Testing and staging environments
Development teams running staging.example.com, uat.example.com, demo.example.com, and test.example.com can cover all staging environments under a single certificate. The alternative is managing separate certificates for each environment, which multiplies the renewal and monitoring burden without adding security value.
Operational Features: Adding, Removing, and Managing SANs
A significant operational advantage of paid multi-domain certificates from commercial CAs is the ability to modify the SAN list and have the certificate reissued within the same validity period. If you add a new domain to your infrastructure mid-cycle, you do not need to purchase a new certificate. You request a reissuance with the updated SAN list, the CA validates the new domain(s), and a new certificate is issued with the revised list and the same expiry date.
This contrasts with a certificate issued with a fixed hostname baked in at purchase time. The ability to add SANs during the validity period is a meaningful operational feature for organizations whose domain list evolves over time.
The process for reissuance varies by CA. Most require: generating a new CSR (Certificate Signing Request) that includes all SANs including new ones, submitting a reissuance request to the CA’s management portal, completing domain validation for any newly added domains, and receiving the updated certificate. The private key typically stays the same unless you generate a new CSR with a new key.
When a multi-domain certificate is reissued to add or remove SANs, the new certificate must be deployed to all servers that use it. If you add example.net to an existing certificate and only deploy the new certificate to one server, the other servers continue presenting the old certificate without example.net coverage. Deploy the updated certificate to all servers in the configuration after every reissuance.
Validation Levels for Multi-Domain Certificates
Multi-domain certificates are available at all three validation levels.

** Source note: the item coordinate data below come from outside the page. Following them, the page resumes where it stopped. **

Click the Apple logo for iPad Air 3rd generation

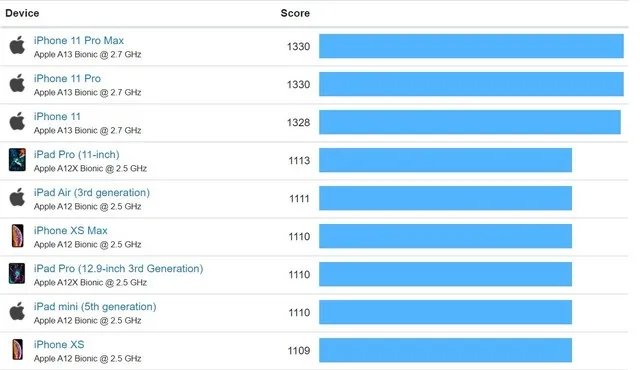[17, 197]
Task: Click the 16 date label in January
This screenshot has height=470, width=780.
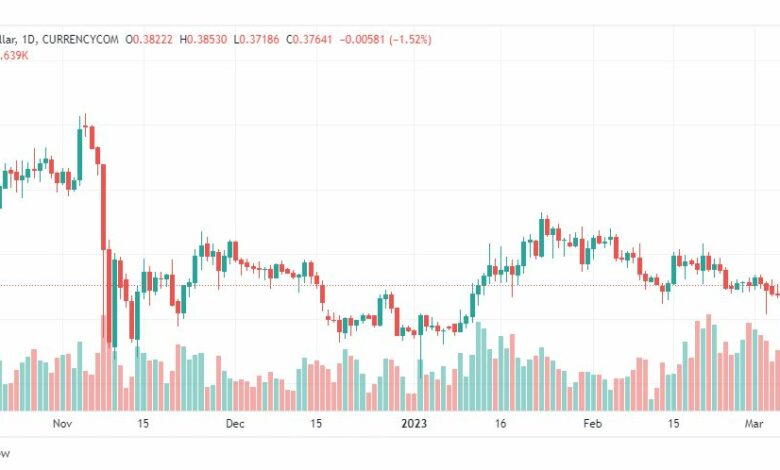Action: click(500, 424)
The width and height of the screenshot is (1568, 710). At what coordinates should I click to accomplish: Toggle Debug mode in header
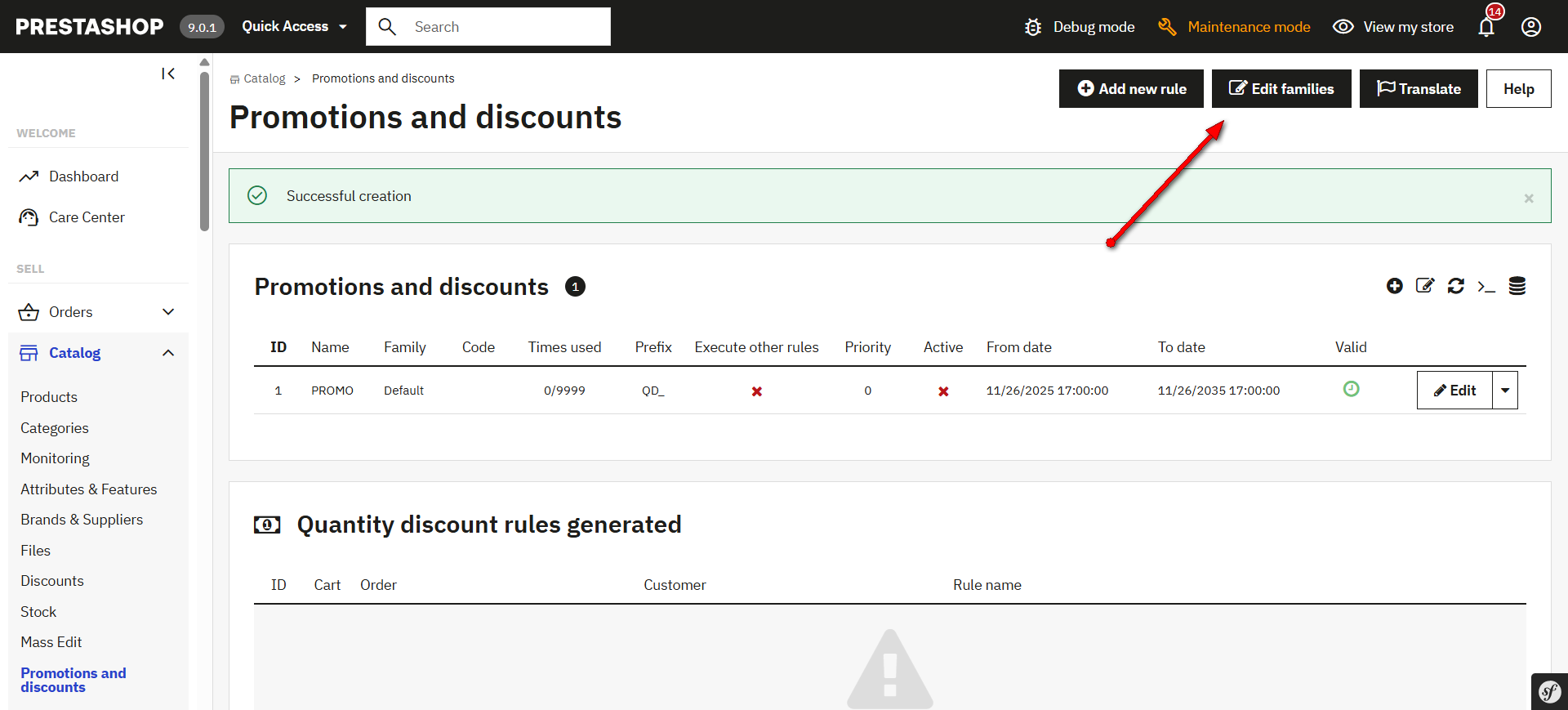point(1080,27)
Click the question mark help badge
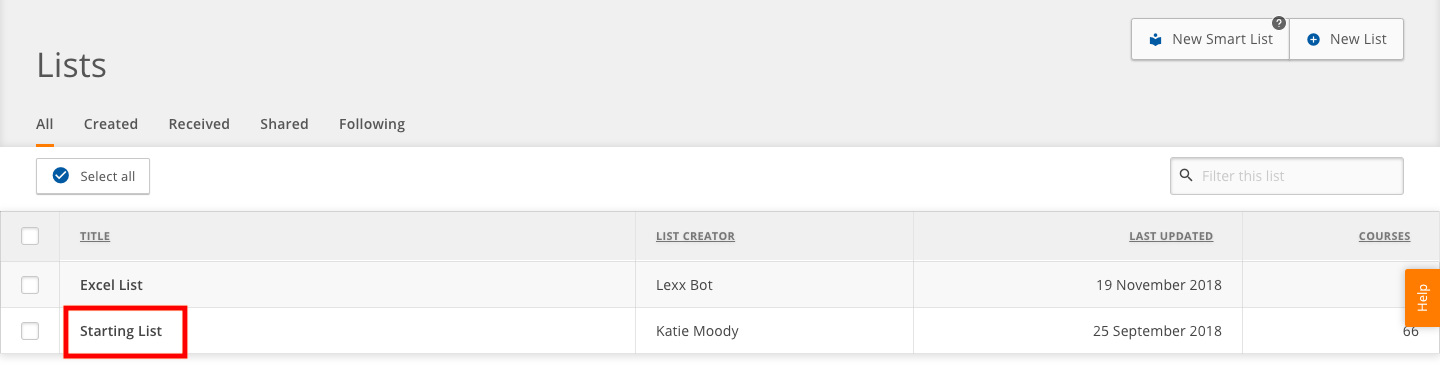 (1278, 23)
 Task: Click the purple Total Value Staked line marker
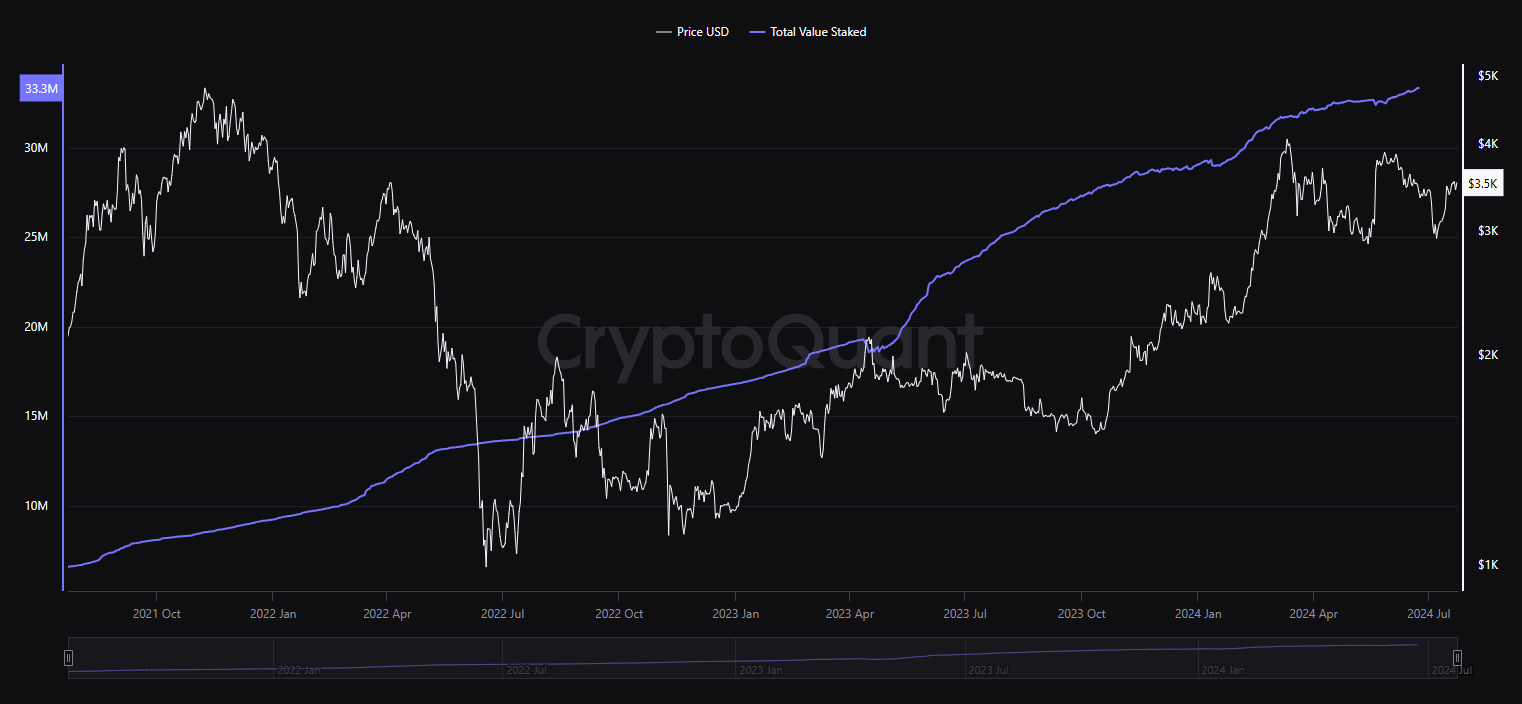[757, 32]
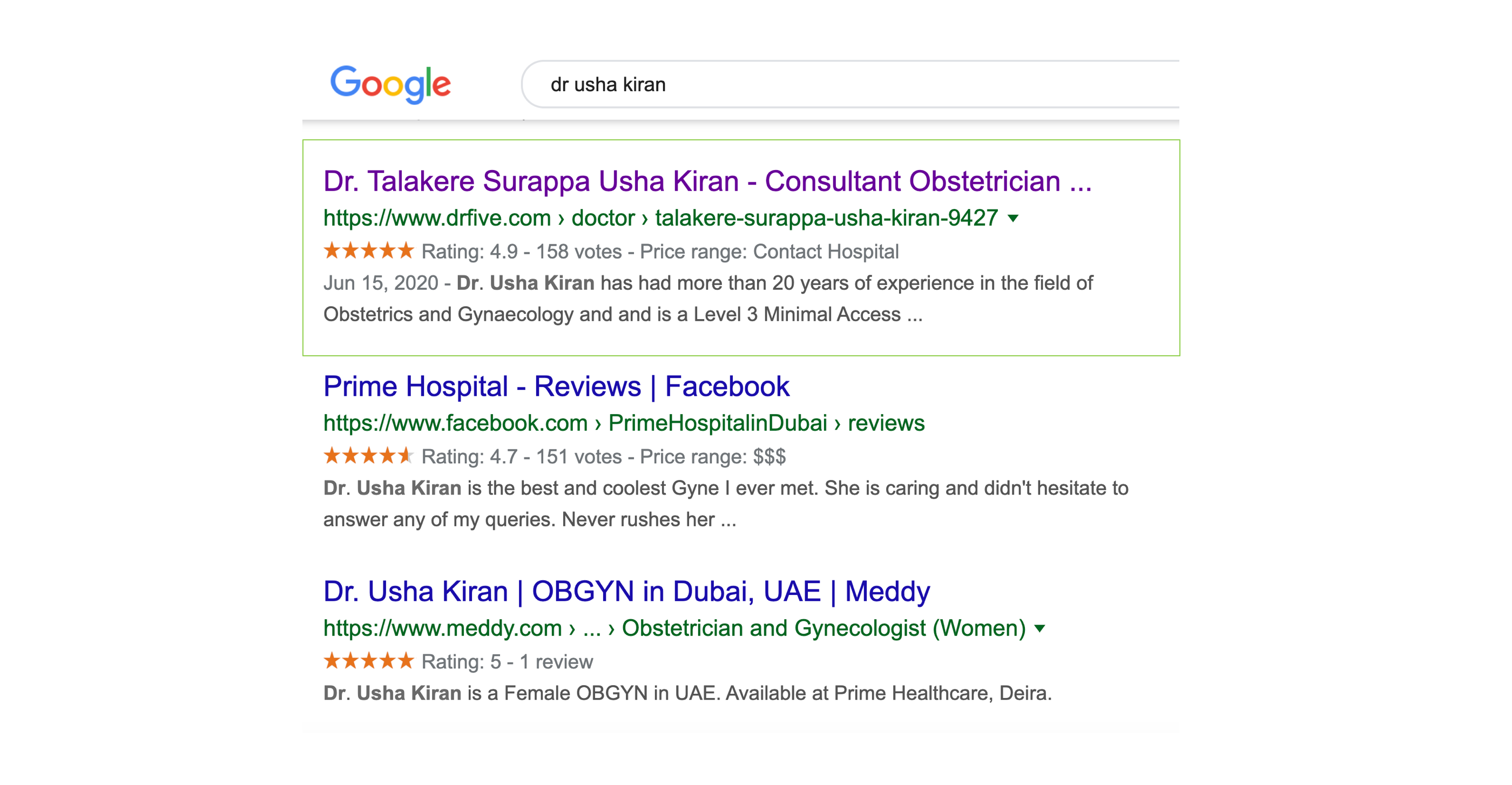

The validation level determines what appears in the certificate’s identity fields and what the CA verifies.
| Validation level | What the CA verifies | Publisher shown | Right for |
| DV (Domain Validated) | Domain control for each SAN entry | Domain names only; no organization name | Personal sites, developer tools, internal services, non-enterprise deployments |
| OV (Organization Validated) | Domain control plus legal organization name, address, authorized requestor | Verified organization name in certificate details | Business sites, enterprise deployments, any context where organization identity matters |
| EV (Extended Validation) | All OV requirements plus multi-document legal existence and operational verification for each domain in scope | Verified organization name via full extended validation | High-value transactional sites, financial services, contexts requiring the strongest identity assurance across multiple domains |
For Exchange and Microsoft infrastructure deployments, OV is the standard choice: it covers the organization name in the certificate details that IT administrators see when inspecting certificates, and it satisfies enterprise procurement requirements that often specify OV or better.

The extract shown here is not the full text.